Na minha sempre ponderada, irretorquível, inabalável e modesta opinião, uma das consequências mais concretas do movimento chamado de "politicamente correto" foi o surgimento de seu antípoda, o "politicamente incorreto" – que, julgo eu, consegue ser ainda pior. Porém, se existe algo mais nefasto que ambos são versões capengas de fatos que circulam pela internet: informações míopes que os incautos tratam de propagar pelas redes e, por meio delas, espalham-se com a voracidade letal das fake news. Mas ainda mais grave é quando o politicamente correto se junta com uma versão zarolha. Daí sim surge um perigoso híbrido.
E a mistura pode ser fatal.
Parece ser esse o caso que envolve a palavra "mulato", que já fora resgatada do gueto em que tentaram confiná-la no passado e agora há os que queiram banir de vez do léxico, com base na versão falaciosa de que ela provém de "mula". Embora (in)certos dicionaristas e filólogos de fato se arrisquem a defender essa tese esdrúxula, o fato é que qualquer análise mais profunda explica e desvenda a real origem de "mulato". A palavra provém do termo "mowallad" ou "muwallad" ("muladi", em versão latinizada), cunhado para definir o indivíduo nascido de pai árabe e mãe estrangeira; por extensão, "filho de pais de etnias diferentes", presente em vetustos dicionários árabes desde o século 13 (quando, ao que me consta, europeus e africanos ainda não tinham chegado ao Novo Mundo). Cabe lembrar também que a mula – fruto híbrido do cruzamento do asno com a égua – só surgiu nos Estados Unidos no século 18, bem depois do advento do mulato. Na dúvida, consulte The Oxford English Dictionary.
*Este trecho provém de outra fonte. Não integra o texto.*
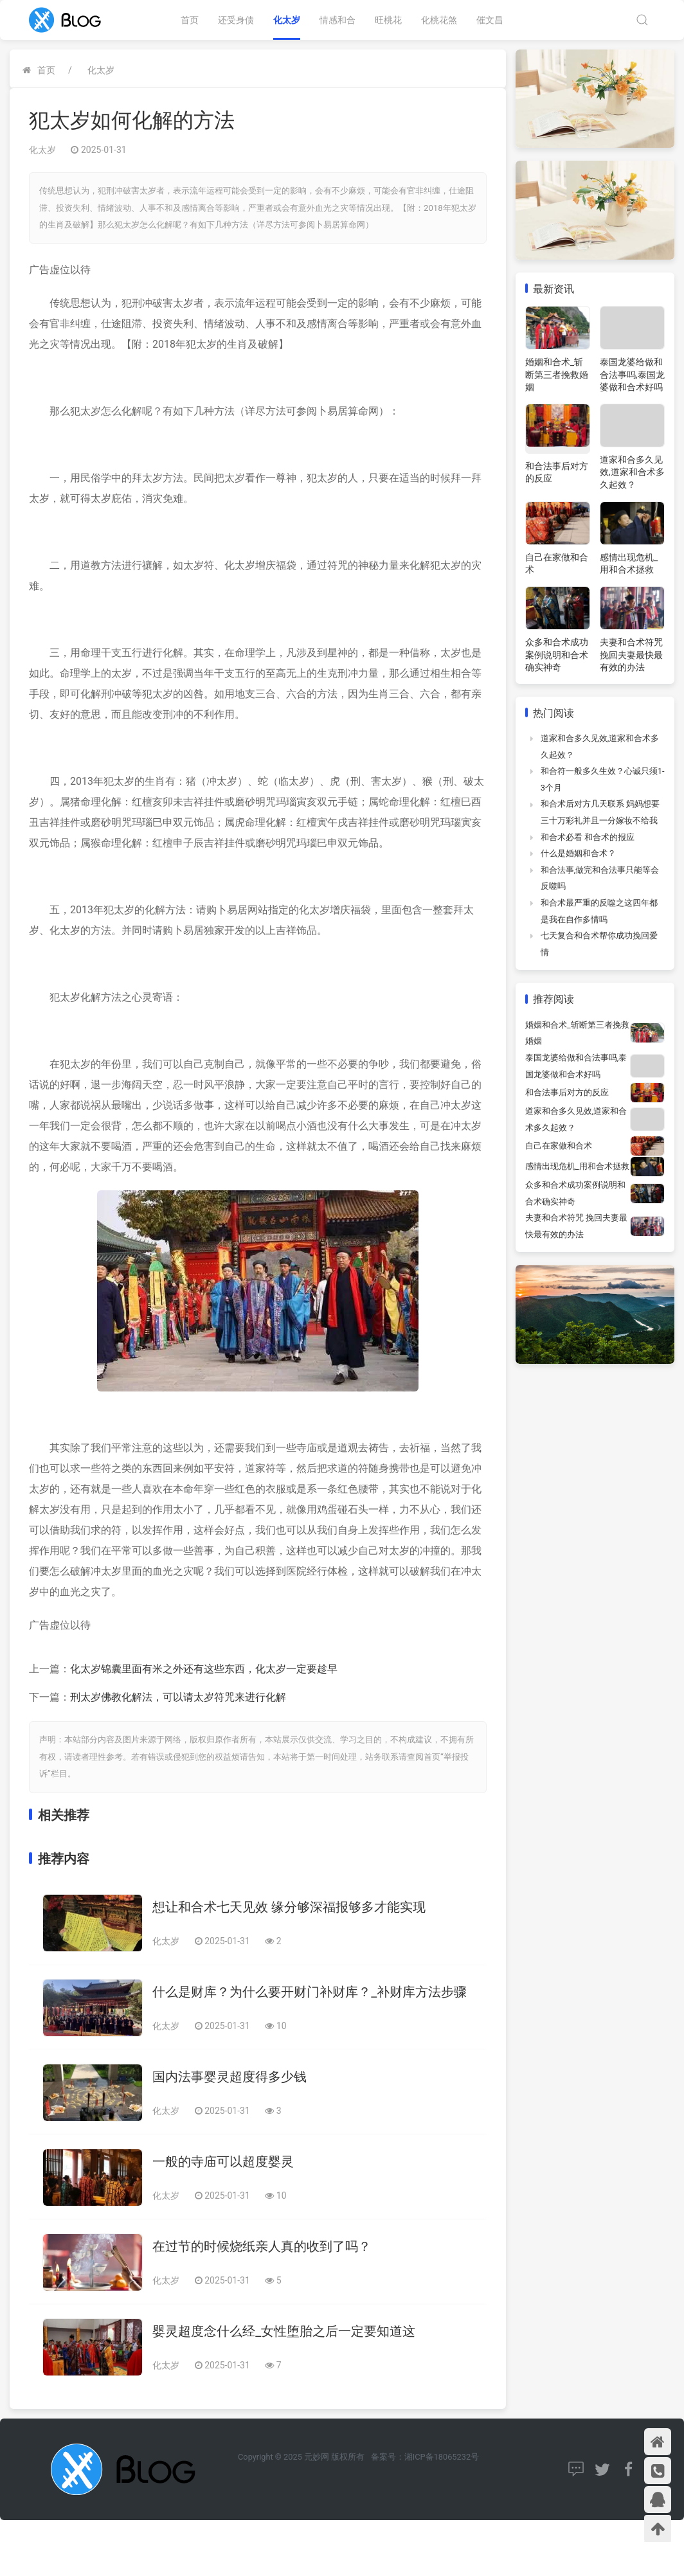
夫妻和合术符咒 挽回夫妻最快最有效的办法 (631, 654)
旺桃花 (388, 20)
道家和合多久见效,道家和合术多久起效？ (632, 472)
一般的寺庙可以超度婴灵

Saiba, pois, que mulato é palavra linda, convergente e altissonante, inúmeras vezes exaltada, estudada, pintada e cantada em prosa e verso por veneráveis intérpretes do Brasil, da picardia luminosa dos quadros de Di Cavalcanti e Portinari aos insinuantes livros de Gilberto Freyre; da prosa mordaz de Lima Barreto e Aloísio Azevedo às letras tropicalistas de Caetano e Ary Barroso. Ah, meu mulato inzoneiro, vou cantar-te nos meus versos – e cada vez mais alto.
Assim, ao ler na minha, na sua, na nossa Zero Hora que "mulato é expressão racista que precisa sair do seu vocabulário", pensei que deveria acrescentar mais um adjetivo à minha sempre tão ponderada, irretorquível, inabalável e modesta coluna: ela também é muito elucidativa. E revela que estamos num jornal – e em um mundo – plural. No qual, é claro, eu sempre tenho razão. Pelo menos aqui no meu quadrado.